Just like the movies, here’s the sequel a year later. After 21 Valentine’s Days with my husband, I guess I get to act like I know what I’m talking about, so here are this year’s tips.
Do Stuff Together
It’s so important to find activities that you enjoy doing together. For a lot of years, the only option we had was putting the kids to bed at 8:00 and watching TV or playing cards. And now that our kids are much bigger and we are much older, we still love doing it and even need it—just in our recliners now! It is nice, though, to be able to just take off for the day together sometimes. We also have found it enjoyable to spend time together at our kids’ activities. Many evenings and weekends have been spent together on the sidelines. Getting together with our friends, either with or without all of our children, is another activity we both enjoy. We share a favorite fiction author and mutually enjoy a few others. Pursuing our faith together is important to us, so I participate in the Sunday morning church class and service he leads. I know some people who actually enjoy working out together! There’s no wrong or right here, just make a point to do stuff together. Quality and quantity both matter.
Do Stuff Separately
Yes, two become one, but you’re still you, and you can’t be you if you never have your own thing. My husband struggles to find the time, but I wholeheartedly encourage him to go fly fishing when he gets the chance. Sometimes he goes by himself, and other times he goes with his friends. Rarely do I tag along, certainly not without some convincing!

Task requirements ->
1. From the marriage tips post, copy the stretch from "Just like the" through "this year’s tips." word for word.
2. In the marriage tips post, what activity does the husband go off to do, sometimes alone and sometimes with friends?

Dataset records ->
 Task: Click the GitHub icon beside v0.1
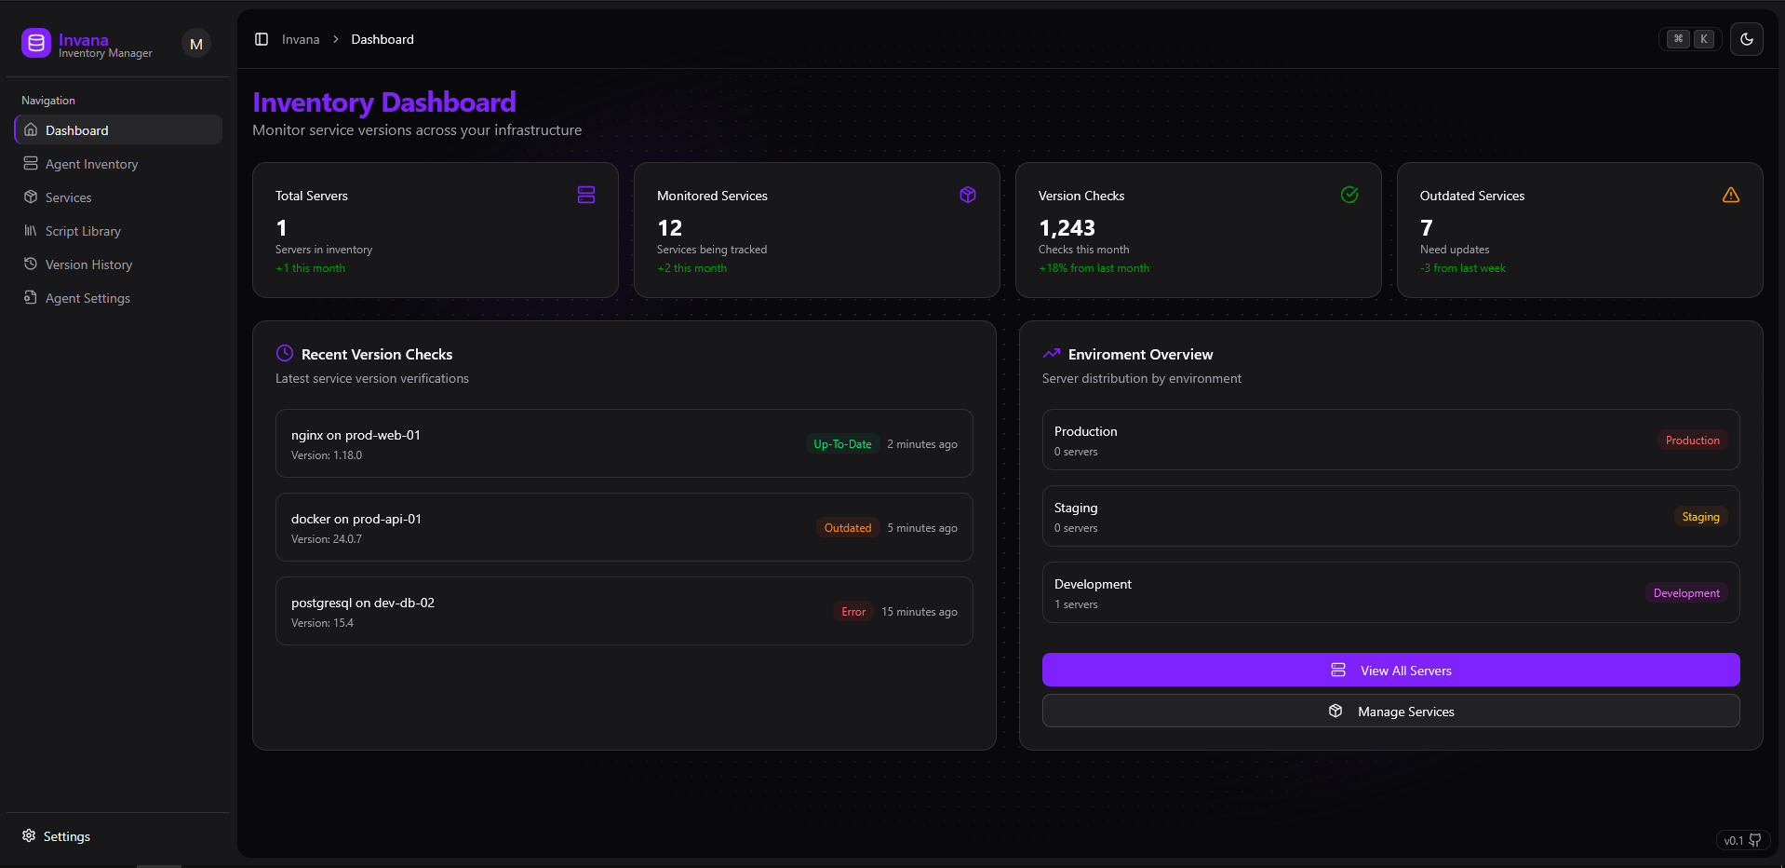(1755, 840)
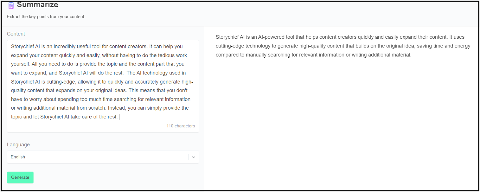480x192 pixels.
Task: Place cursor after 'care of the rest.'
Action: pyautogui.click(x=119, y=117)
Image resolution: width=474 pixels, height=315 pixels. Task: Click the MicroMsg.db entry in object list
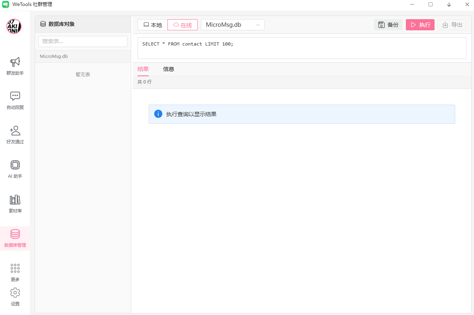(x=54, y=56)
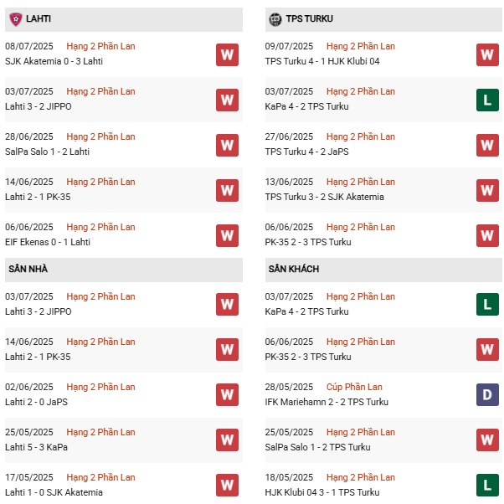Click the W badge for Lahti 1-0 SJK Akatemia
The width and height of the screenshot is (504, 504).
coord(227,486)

Answers ->
1.
Just like the movies, here’s the sequel a year later. After 21 Valentine’s Days with my husband, I guess I get to act like I know what I’m talking about, so here are this year’s tips.

2. Fly fishing.